Variational Quantum Eigensolver (VQE)

Based on QCompute version 2.0, we have developed QuantumAPP module to enrich and improve the VQE related functions. See VQE_EN.md for details.

Consider the following question: how to find the smallest eigenvalue of a Hermitian matrix $H$? This question is important for physics and quantum chemistry. For an atomic level system, there is a Hamiltonian $H$, which is a Hermitian matrix, that describes the system's characteristics and behaviors. By finding the smallest eigenvalue of $H$ and its corresponding eigenvectors, we can find the ground energy and state of this system. VQE is a quantum technique designed to handle this task. The idea behind VQE is amazingly simple and easy to understand. Suppose $\lambda_\text{min}$ is the smallest eigenvalue of a Hamiltonian $H$. Then for every quantum state $\lvert {\phi}\rangle$, $$ \langle{\phi} \lvert H\lvert {\phi}\rangle \ge \lambda_\text{min}. $$ The core of VQE is to minimize $\langle{\phi} \lvert H\lvert {\phi}\rangle$ by adjusting $\lvert {\phi}\rangle$, and thus to estimate $\lambda_\text{min}$ the ground energy of the system. Now, let's learn more about details about VQE, including how to adjust $|\phi\rangle$ and how to compute $\langle{\phi} \lvert H\lvert {\phi}\rangle$.

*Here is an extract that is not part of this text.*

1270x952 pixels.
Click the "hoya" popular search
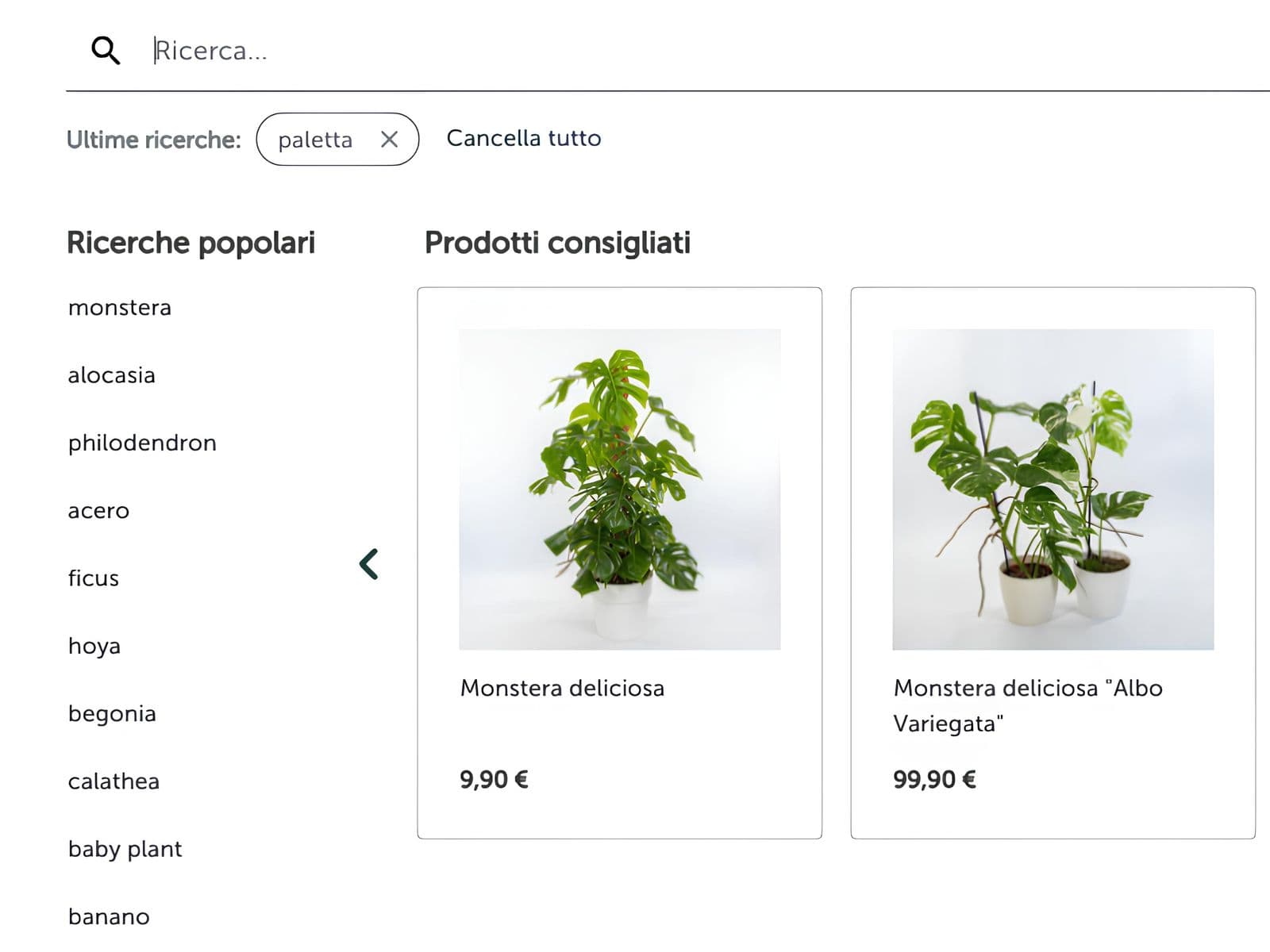coord(94,646)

Parameterized Quantum Circuit

To adjust a quantum state $\lvert {\phi}\rangle$, we need to build a parameterized quantum circuit.

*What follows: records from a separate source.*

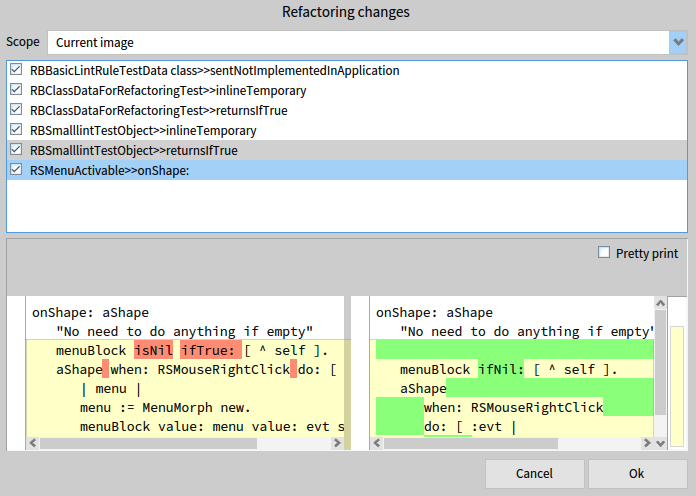Click left arrow of left diff pane scrollbar
Viewport: 696px width, 496px height.
click(32, 443)
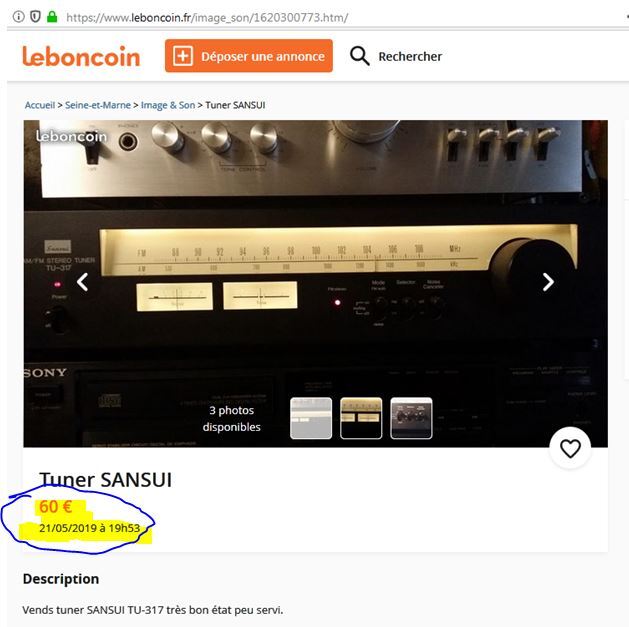Click the Déposer une annonce button
Viewport: 629px width, 627px height.
point(249,56)
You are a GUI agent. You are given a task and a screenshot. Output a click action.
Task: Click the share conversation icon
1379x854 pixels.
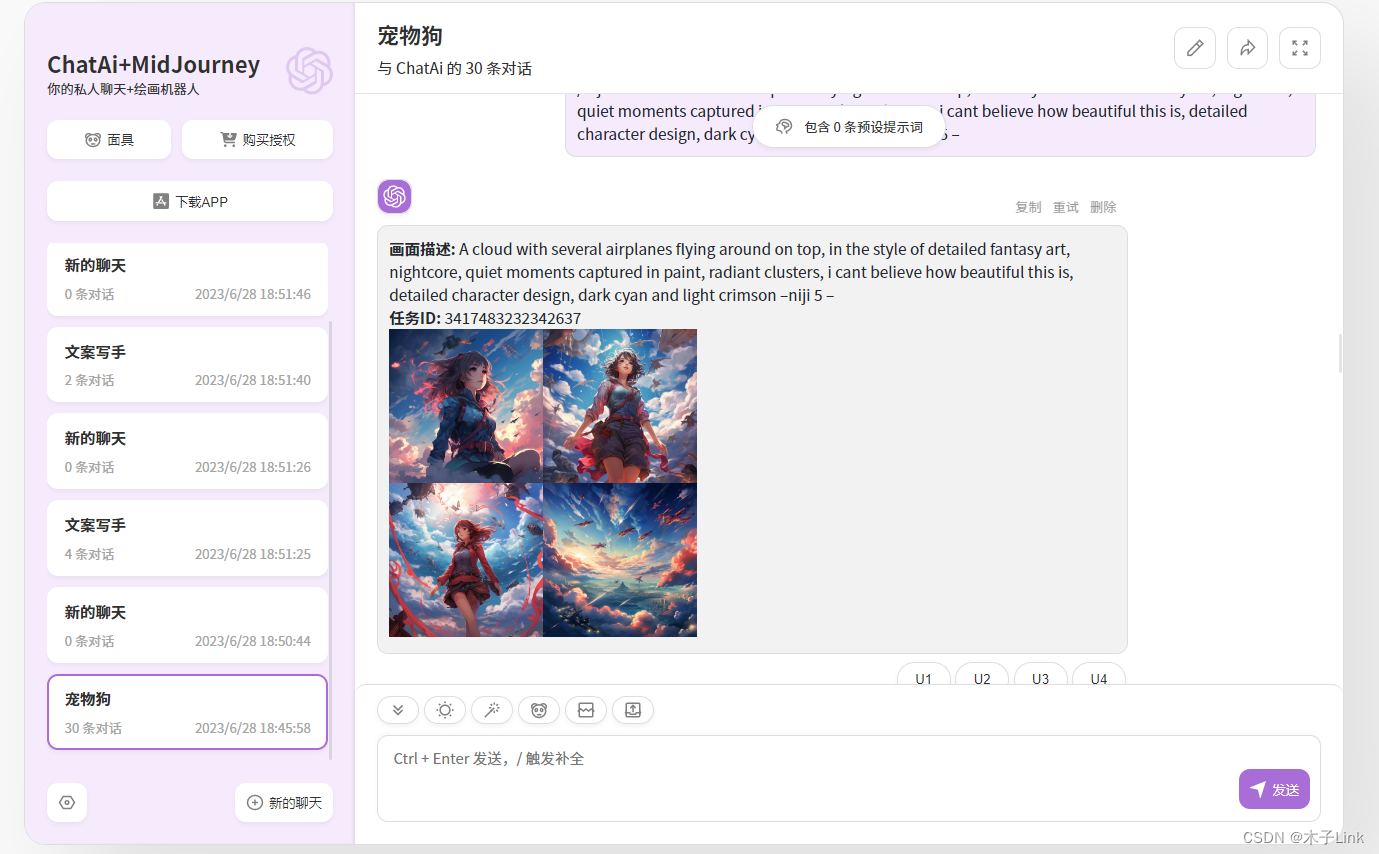coord(1247,47)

The figure above shows a 2-qubit quantum circuit controlled by 4 parameters. By adjusting the 4 parameters, we can change the output state of the circuit given a fixed input state. Certainly, you can build a more complex parameterized quantum circuit.

The figure above shows a 5-qubit quantum circuit with 12 parameters. Still, by adjusting those parameters, we can change the output state. Some readers may wonder that, given a fixed input state, whether a parameterized circuit can output an arbitrary quantum state. That depends on the structre of a parameterized circuit. For a 2-qubit system, we can build a parameterized with 15 parameters, shown in the figure below.

By adjusting those 15 parameters, we can generate an arbitrary 2-qubit state. Generally, it is not only hard, but impractical to design a parameterized quantum circuit that can generate any possible quantum state. In practice, we only need a quantum state $|\phi\rangle$ close enough to the ground state $|\phi_{\lambda_\text{min}}\rangle$ to make a good estimation of $\lambda_{min}$.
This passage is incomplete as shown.